As Laura and I head toward the hotdog stand, I spot a woman wearing the wolf-and-moon T-shirt that Brooklyn’s ironic hipsters loved to sport a few years ago. (It’s out of ironic fashion now.) Unlike everyone I know, however, she’s wearing it because she likes the wolf and the moon,and because it was probably on sale at Walmart, which is one of three stores that sell clothing in Alpena. It suits her, actually, and I feel a bit embarrassed, but I don’t know why.
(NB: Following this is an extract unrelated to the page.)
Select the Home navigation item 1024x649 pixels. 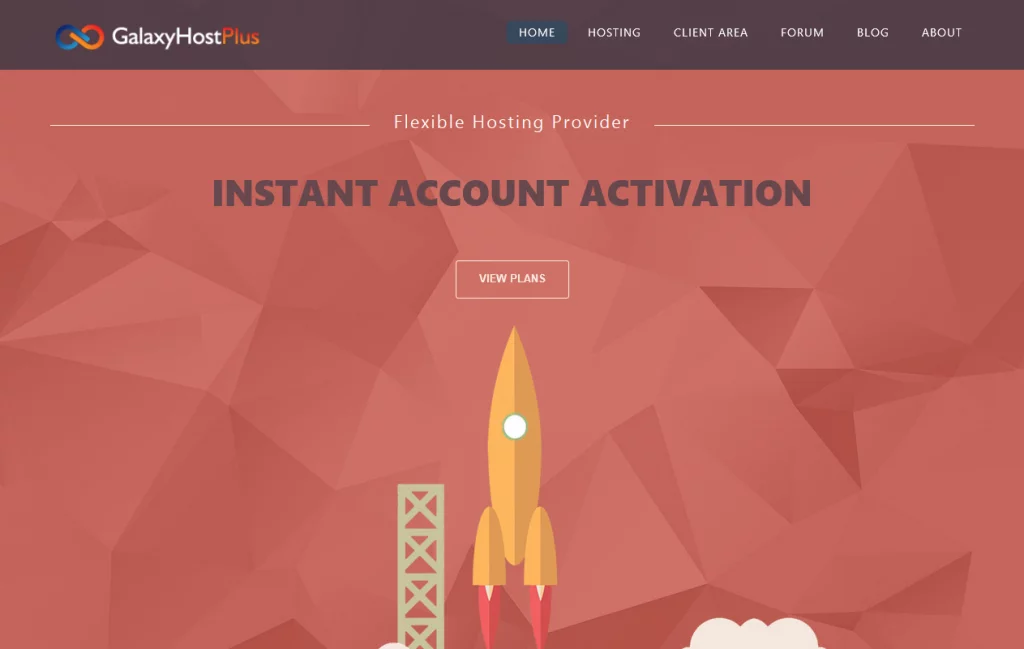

We make our way toward Starlite Beach on the Lake Huron shore, where a sand-castle contest has been going on since dawn. When I was a teenager, my cousin Ryan won every year. I remember his sunburned Irish skin blazing against his masterpieces, which were enhanced with colored water and hours of planning. Now the sculptures seem less grand, less meticulous, than they did when I was younger. I want to ask him if he noticed it as well.
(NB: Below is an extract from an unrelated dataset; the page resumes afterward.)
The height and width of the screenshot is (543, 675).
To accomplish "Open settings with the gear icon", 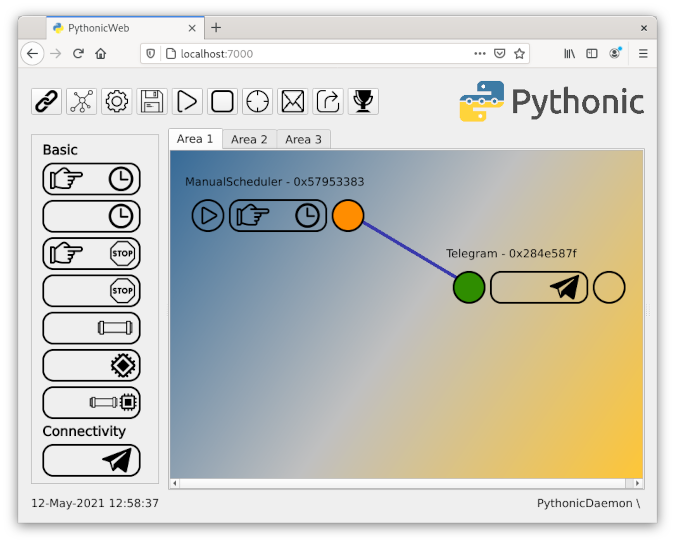I will 117,101.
I pass another cousin, Mike, working on a surfing scene, and he grins and waves as he continues sculpting the wet sand. There’s the requisite shark scene, which is actually quite scary—there’s something about the way its eyes stare vacantly and the sand streams from its sharp teeth like blood—and an impressive John Deere tractor, which will be a crowd pleaser.
Laura points toward the end of the beach and begins to laugh. At the end of the sculptures and castles crouches a boy, about 11, who is intently burying his sister in the sand. He’s left her head, hands and feet exposed, and she grins at me through missing teeth. A pink flag waves next to them (they’re entry No. 2) and the boy drops his shovel as we approach.
I crouch down to take a photo and he laughs. “Am I going to be on the Internet? Will you make me famous?” He turns to his sister, who can only wiggle her toes and fingers. “Hey, I’m going to be famous!”
A few blocks away and a few hours later, the Eagles cover band 7 Bridges takes the stage at the band shell. Laura and I take our time getting there—it’s an Eagles cover band, after all—and when we arrive, fans on chairs and blankets dot the entire hill and the lawn surrounding it. People even crowd onto the sidewalks and spill into the marina hundreds of feet from the stage.
The band struts on stage, all big hair and machismo and muscle shirts, promoting their album and their T-shirts as if they’ve earned the fame they now have, and the crowd goes nuts. When they begin playing, people stand up and dance, mouthing the words and closing their eyes as if the real Eagles were rocking out. A man stands up in front of me, his pants low enough to provide a clear slice of crack, and I realize he’s wearing a World Trade Center T-shirt. A menacing font reads, “Never Forget.” Everything about this, everything about him, is so Alpena—small-town, nationalistic, vaguely threatening but strangely naive—that I roll my eyes. His girlfriend approaches, shaking her dyed-blond hair as her cleavage hangs out.
I turn to Laura with a snarky comment on my tongue but realize that she too is smiling and nodding her head to the music. She hates “Witchy Woman,” of course, but it doesn’t mean that she can’t enjoy the sunshine, the music and even the weird man dressed as a taco at the Taco Bell stand. And it’s not ironic. I’ve been in New York so long, I’ve forgotten I don’t always have to wink.